Extract provided:

The receiving sleeve 46 is formed as a tube having a cylindrical body 58 with outer and inner ends 58 a, 58 b, and a cylindrical passageway 60 defined by an inner wall therethrough. A projection 62 extends radially inward from the wall forming the passageway 60 and extends circumferentially around the wall. A recess 64 is formed within the exterior of the body 58 and extends circumferentially therearound. The recess 64 is proximate to, but spaced from the outer end 58 a of the body 58 and forms a forward shoulder 66. A collar 68, which may be L-shaped in cross-section, extends from the exterior surface of the body 58. A sealing member 70, such as a rubber O-ring is mounted proximate to an inner side 68 b of the collar 68. The exterior surface of the body 58 extending from the inner end 58 b may be threaded.

The terminal receiving member 44 seats within passageway 60 of the receiving sleeve 46, and the receiving sleeve 46 encircles the terminal receiving member 44 in a ring shape. The flange 54 on the terminal receiving member 44 engages with the projection 62 in the receiving sleeve 46 and the outer ends 48 a, 58 a align. A positioning member 72, having a receiving passageway 74 defined by an inner wall therethrough is seated within the passageway 60 of the receiving sleeve 46 and secures the terminal receiving member 44 and the receiving sleeve 46 together.

The first adapter 36 is illustrated in FIG. 4 . The first adapter 36 may be formed of plastic, such as polycarbonate, and includes a body 76 having outer and inner ends 76 a, 76 b, an outer surface 76 c, and a central passageway 78 defined by an inner wall therethrough. The passageway 78 may be cylindrical. The body 76 has an outer section 80 extending from the outer end 76 a to an inner section 82 which extends from the outer section 80 to the inner end 76 b. The outer section 80 has an outer diameter, and the inner section 82 has an inner diameter which is less than the outer diameter. A pair of spaced apart grooves 84 are in the outer surface 76 c of the inner section 82 and extend circumferentially therearound. At least one projection 86, shown as two projections in the drawings, extend from the inner end 76 b of the body 76. The outer surface 76 c of the outer section 80 may be cylindrical, with the exception of an ear 88 that extends radially outward therefrom proximate to the inner section 82. Threads may provided in the wall forming the passageway 78. Sealing members 90, such as rubber O-rings, are seated within the grooves 84. The first adapter 36 is attached to the end 22 a of the enclosure 22 to form a mechanical attachment, and may be attached by a variety of processes, such as ultrasonic welding, adhesives, threads, clamps etc., with the sealing members 90 sandwiched between the first adapter 36 and the enclosure 22. This prevents the entrance of moisture into the enclosure 22 between the joint between the first adapter 36 and the enclosure 22.

Information supplied:

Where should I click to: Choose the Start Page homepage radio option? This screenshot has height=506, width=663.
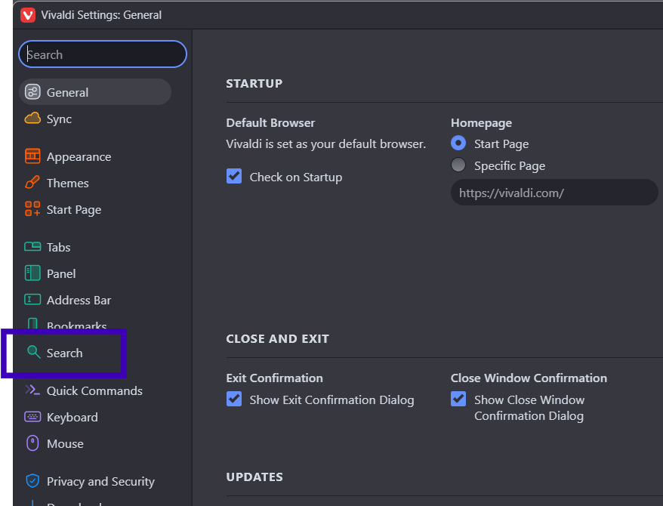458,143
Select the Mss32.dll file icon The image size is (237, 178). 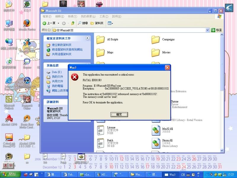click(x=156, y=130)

Work to complete:
A. In the extract, what material may the first adapter be formed of?
B. According to the extract, why are the sealing members sandwiched between the first adapter and the enclosure? Answer in one to three sentences.
C. Transcribe the extract from "The terminal receiving member 44 seats" to "sleeve 46 together.".

Answers provided:
A. Plastic, such as polycarbonate.

B. When the first adapter is attached to the end of the enclosure, the sealing members sit between the adapter and the enclosure. This keeps moisture from entering the enclosure through the joint between the first adapter and the enclosure.

C.
The terminal receiving member 44 seats within passageway 60 of the receiving sleeve 46, and the receiving sleeve 46 encircles the terminal receiving member 44 in a ring shape. The flange 54 on the terminal receiving member 44 engages with the projection 62 in the receiving sleeve 46 and the outer ends 48 a, 58 a align. A positioning member 72, having a receiving passageway 74 defined by an inner wall therethrough is seated within the passageway 60 of the receiving sleeve 46 and secures the terminal receiving member 44 and the receiving sleeve 46 together.